抄録
Sec-translocase は進化的に広く保存されたタンパク質輸送経路であり、タンパク質輸送・分泌及び膜タンパク質挿入に機能している。輸送・分泌機構には、モータータンパク質である SecA が中心的な役割を果たしており、ATP 加水分解エネルギーとタンパク質輸送を共役させている。植物細胞にも SecA ホモログが存在しており、ストロマからチラコイド内腔へのタンパク質輸送に機能している。Mycobacteria や Listeria には SecA が2つ存在し、基質タンパク質による使い分け機構が報告されているが、植物細胞では現在のところ知られていない。
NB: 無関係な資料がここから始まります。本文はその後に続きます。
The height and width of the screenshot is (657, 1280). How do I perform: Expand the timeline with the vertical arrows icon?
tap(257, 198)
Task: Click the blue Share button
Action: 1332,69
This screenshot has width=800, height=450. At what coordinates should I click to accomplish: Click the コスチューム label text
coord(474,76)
単細胞性紅藻 Cyanidioschyzon merolae の全ゲノム配列の解読結果から、核と色素体ゲノムの両方に secA 遺伝子がコードされていることが明らかとなった。この2つの secA 遺伝子は共に発現しており、何かしらの機能をもつことが示唆された。また、この2つの secA 遺伝子は分子系統学的に異なっていた。核コードの SecA 間及び色素体コードの SecA 間には相互作用があり、さらに核コードと色素体コードというヘテロな SecA 間にも相互作用が存在した。これら2つの SecA は ATPase としての至適温度が異なっており、温度による使い分け機構という SecA の新たな可能性が見えてきた。